Grand Slam singles results
- Australian Open: 2R (2011)
- French Open: 3R (2008, 2012)
- Wimbledon: 1R (2008, 2009, 2010)
- US Open: 2R (2010)

Doubles
- Career record: 45–39
- Career titles: 1
- Highest ranking: No. 14 (20 June 2011)

Grand Slam doubles results
- Australian Open: 2R (2012)
- French Open: F (2011)
- Wimbledon: SF (2010)
- US Open: SF (2010)

Other doubles tournaments
- Olympic Games: 1R (2012)

Grand Slam mixed doubles results
- Australian Open: 1R (2012)
- French Open: 2R (2012)
- Wimbledon: 2R (2011)
- US Open: F (2011)

Medal record
2007 Pan American Games
| Gold medal – first place | 2007 Rio de Janeiro | Doubles |
| Bronze medal – third place | 2007 Rio de Janeiro | Singles |

= Eduardo Schwank =

Argentine tennis player

Eduardo Jonatan Schwank (/es/; also known as Schwanka; born 23 April 1986) is a retired professional tennis player from Argentina. In 2011, he reached the finals of the French Open in men's doubles partnering Juan Sebastián Cabal and of the US Open in mixed doubles partnering Gisela Dulko.
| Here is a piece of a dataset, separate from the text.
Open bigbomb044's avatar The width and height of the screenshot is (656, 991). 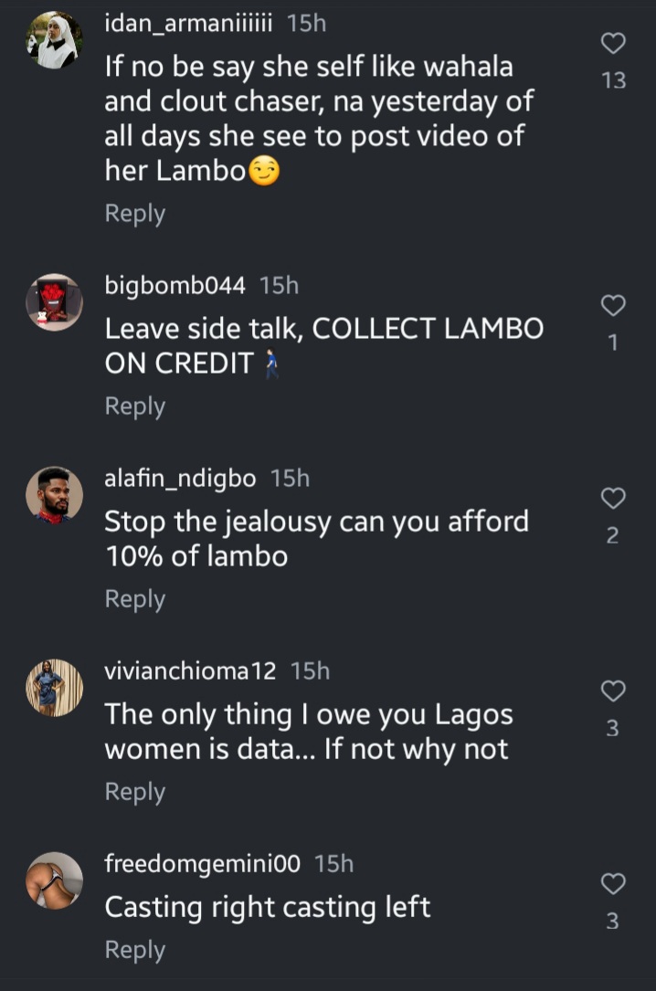[x=54, y=302]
He was coached by Javier Nalbandian, the brother of David Nalbandian.

Schwank's family background is from the German-speaking part of Switzerland.

==Junior career==
In his final year on the junior circuit in 2004, Schwank had a record of 39-4 winning five tournaments, with his biggest title the Banana Bowl defeating Pablo Andújar in the final. Schwank finished no. 2 in the rankings behind Gaël Monfils.

==Professional career==

===2006===
In 2006, he won four consecutive Futures events: the former two in Argentina, the latter two in Bolivia.

===2007===
In 2007 he won a Challenger title in Medellín, defeating Chris Guccione in the final. He also won three consecutive Futures events. He won the bronze medal in singles and the gold medal in men's doubles at the 2007 Pan American Games in Rio de Janeiro.

===2008===
In April 2008, Schwank won two consecutive Challenger events, the first in Cremona, Italy and the second in Rome, Italy. On May 12, 2008, a hotel in which Schwank was staying while competing in a Challenger event in Bordeaux, France caught fire. Schwank's room was engulfed by the blaze, which destroyed his laptop, his passport, as well as the prize money he had earned from the Rome Challenger tournament. Schwank was not in his room at the time. He ended up winning the tournament, making that his third consecutive Challenger title.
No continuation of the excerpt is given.